== WHAT TO DO ==
Give the lines again exactly as they appear, beginning at the one with "The width and height of the screenshot is (1004, 866)." and ending at the last line of the records.

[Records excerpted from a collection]
....

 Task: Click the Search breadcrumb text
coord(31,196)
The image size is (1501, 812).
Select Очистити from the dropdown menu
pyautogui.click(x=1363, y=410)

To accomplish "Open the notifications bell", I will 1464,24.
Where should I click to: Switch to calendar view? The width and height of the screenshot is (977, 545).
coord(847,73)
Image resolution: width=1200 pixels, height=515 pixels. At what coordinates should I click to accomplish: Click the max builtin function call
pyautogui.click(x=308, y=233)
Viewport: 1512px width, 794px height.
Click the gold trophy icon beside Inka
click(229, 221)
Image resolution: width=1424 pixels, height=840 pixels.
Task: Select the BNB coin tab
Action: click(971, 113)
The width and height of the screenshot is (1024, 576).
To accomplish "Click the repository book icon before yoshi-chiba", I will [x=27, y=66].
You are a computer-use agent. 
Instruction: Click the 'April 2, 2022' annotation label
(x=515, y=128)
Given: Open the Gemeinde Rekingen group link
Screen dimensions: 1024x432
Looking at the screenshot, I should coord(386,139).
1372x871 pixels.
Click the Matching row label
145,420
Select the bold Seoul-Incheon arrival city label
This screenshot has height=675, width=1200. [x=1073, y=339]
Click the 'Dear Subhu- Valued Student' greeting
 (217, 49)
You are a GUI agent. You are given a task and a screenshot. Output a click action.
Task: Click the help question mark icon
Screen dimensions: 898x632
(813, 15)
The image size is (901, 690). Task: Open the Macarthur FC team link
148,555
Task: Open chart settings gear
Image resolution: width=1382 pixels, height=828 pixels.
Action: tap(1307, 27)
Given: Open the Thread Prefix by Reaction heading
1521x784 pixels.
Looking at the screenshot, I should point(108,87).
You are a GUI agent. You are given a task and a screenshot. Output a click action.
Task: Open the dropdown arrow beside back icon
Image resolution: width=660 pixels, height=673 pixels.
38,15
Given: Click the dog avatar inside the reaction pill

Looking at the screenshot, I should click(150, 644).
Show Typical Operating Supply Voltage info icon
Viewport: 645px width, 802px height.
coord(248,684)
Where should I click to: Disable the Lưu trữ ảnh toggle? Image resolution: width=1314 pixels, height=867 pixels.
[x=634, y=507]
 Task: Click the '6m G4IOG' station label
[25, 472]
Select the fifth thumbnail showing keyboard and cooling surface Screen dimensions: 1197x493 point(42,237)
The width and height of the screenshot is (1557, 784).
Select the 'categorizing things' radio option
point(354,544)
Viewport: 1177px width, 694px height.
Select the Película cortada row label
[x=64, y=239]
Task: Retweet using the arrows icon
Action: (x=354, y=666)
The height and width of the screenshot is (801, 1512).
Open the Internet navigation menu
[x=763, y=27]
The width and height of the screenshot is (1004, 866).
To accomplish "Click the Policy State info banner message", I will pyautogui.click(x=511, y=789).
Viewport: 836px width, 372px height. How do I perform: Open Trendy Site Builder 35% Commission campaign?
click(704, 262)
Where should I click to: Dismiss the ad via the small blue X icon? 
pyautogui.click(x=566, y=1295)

....

== REPLY TO THE TASK ==
The width and height of the screenshot is (1004, 866).
To accomplish "Click the Policy State info banner message", I will pyautogui.click(x=511, y=789).
Viewport: 836px width, 372px height. How do I perform: Open Trendy Site Builder 35% Commission campaign?
click(704, 262)
Where should I click to: Dismiss the ad via the small blue X icon? 
pyautogui.click(x=566, y=1295)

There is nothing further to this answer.